On November 7, as the pinnacle of the 20th anniversary SF Jazz Fest, Coleman returned to town, this time in the more uptown, elegant setting of Davies Symphony Hall. No flesh was pierced, and little electricity used (apart from bassist Charnett Moffett’s electro-acoustic ventures). Emerging in a sky blue suit on the stage normally occupied by the San Francisco Symphony, Coleman launched into a healthy two-hour set of acoustic trio music, 10 songs written especially for this concert. That the concert was one of only two Coleman played this year added to an air of expectancy from one of the last great iconoclastic jazz heroes of our time.

Over a rangy course of varied new tunes, from jubilant but twisted melodies to plaintive ballads to quirky soulful numbers, the 72-year-old Coleman unleashed his usual calmly challenging demeanor as an improviser. A flexible rhythm section force was organically summoned up by drummer Denardo Coleman and Moffett, charged ahead while Ornette floated on top, sometimes addressing the pulse, sometimes ignoring it altogether, all in his special cant.
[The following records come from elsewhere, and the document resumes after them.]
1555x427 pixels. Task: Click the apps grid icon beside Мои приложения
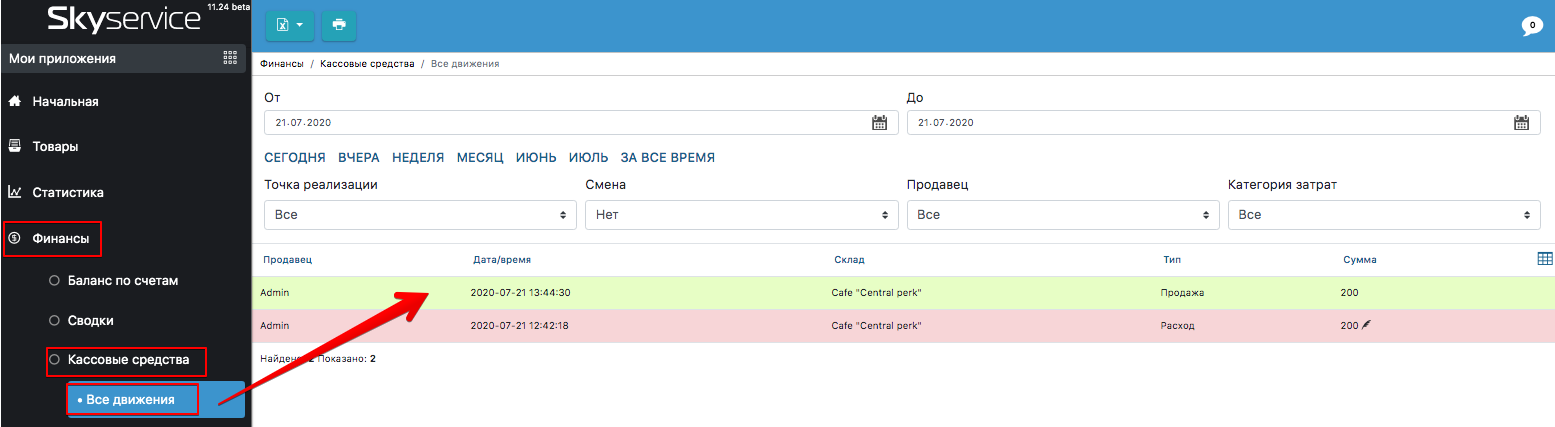tap(230, 58)
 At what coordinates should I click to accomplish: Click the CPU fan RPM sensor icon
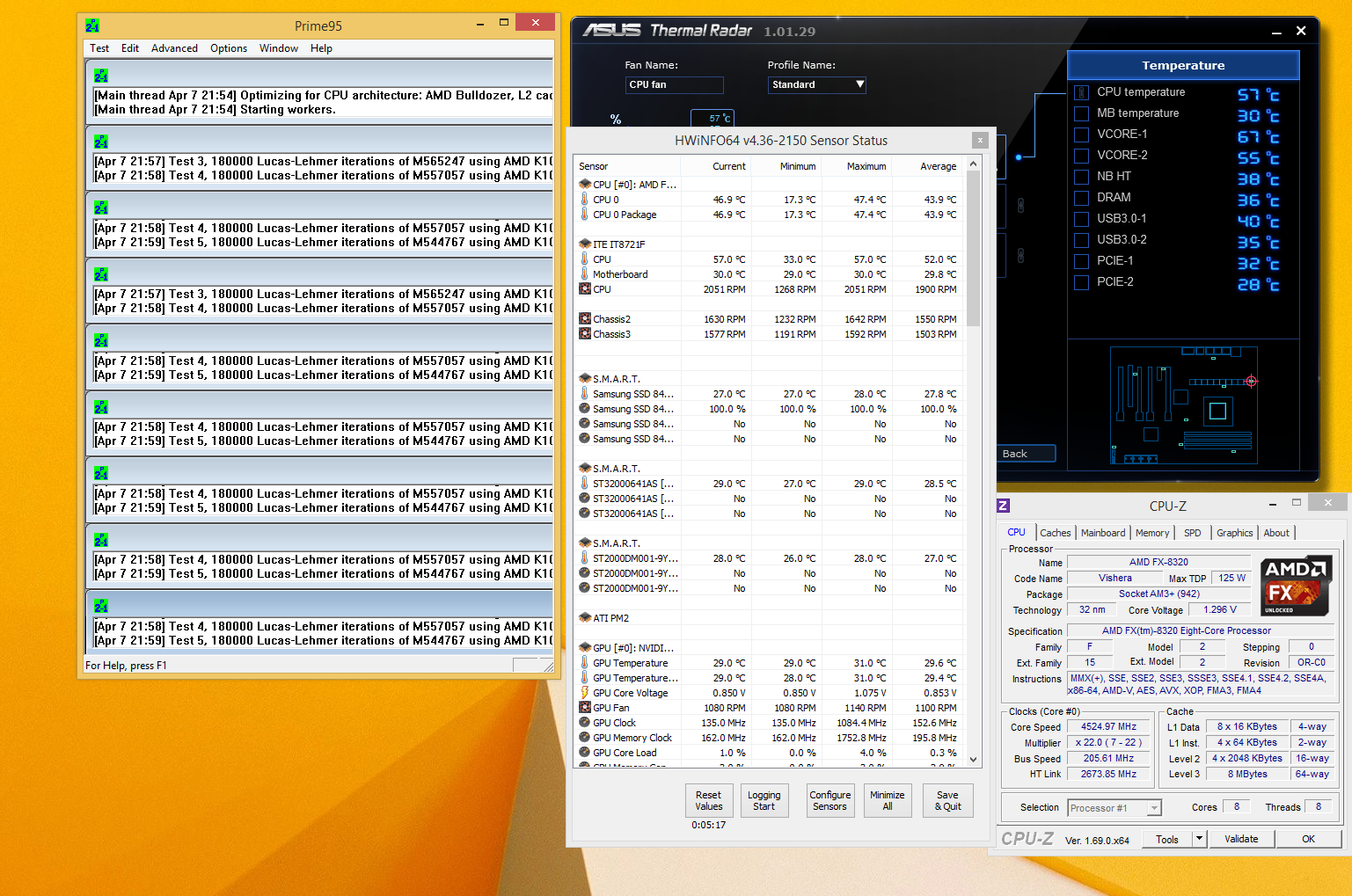(585, 288)
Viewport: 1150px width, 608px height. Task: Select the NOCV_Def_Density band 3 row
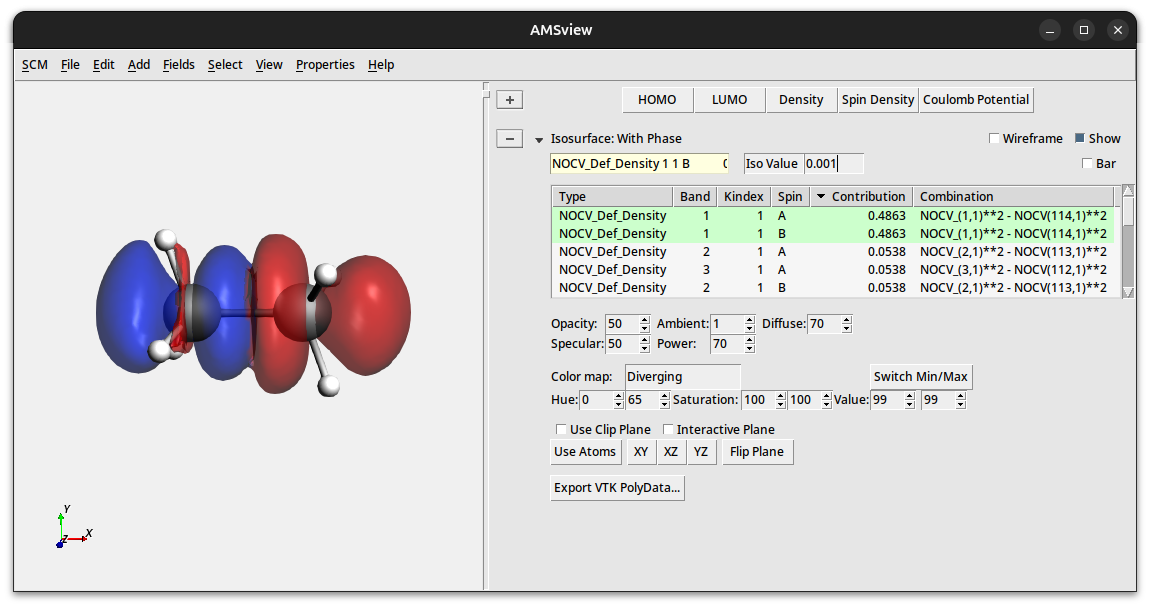[x=612, y=270]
As always, the shifting relationship to pulse and pitch are important aspects of his vocabulary.

A drum solo by Denardo reminded us that precision and pyrotechnics are not his thing. Energy flow is, and he turned up the heat, joined by his father on one of the evening’s more abstractly atonal solos. Much of his improvisational voice this night relied on a lithe mixture of bop, blues, folk and Ornette-ism.

On the other hand, appreciating the playing of Moffett, son of former Coleman colleague Charles, may be an acquired taste. In this setting, he seems like an incurable showboater, a stowaway in the wrong band. He relied on cheap tricks, including an octave divider, tapping strings with the back of the bow and quoting such kitsch as “Mona Lisa” and, bizarrely, “Star Spangled Banner,” jerking the unique Harmolodic language into a crass detours. Sometimes, Coleman would seem to interrupt Moffett’s digressions, with his charming roughness on trumpet and violin, as if to bring things back away from earth.

Especially in the pared-down setting of a trio, Coleman’s voice rings out loud and clear. He plays like a sage, a revolutionary only by comparison to the conservative sounds around him–particularly in the confused, ravaged post-Ken Burns jazz landscape. His music is actually perfectly logical and true to the sound in his head. This concert managed to be joyous, aloof, and focused, all at once, a balance that precious few artists could achieve.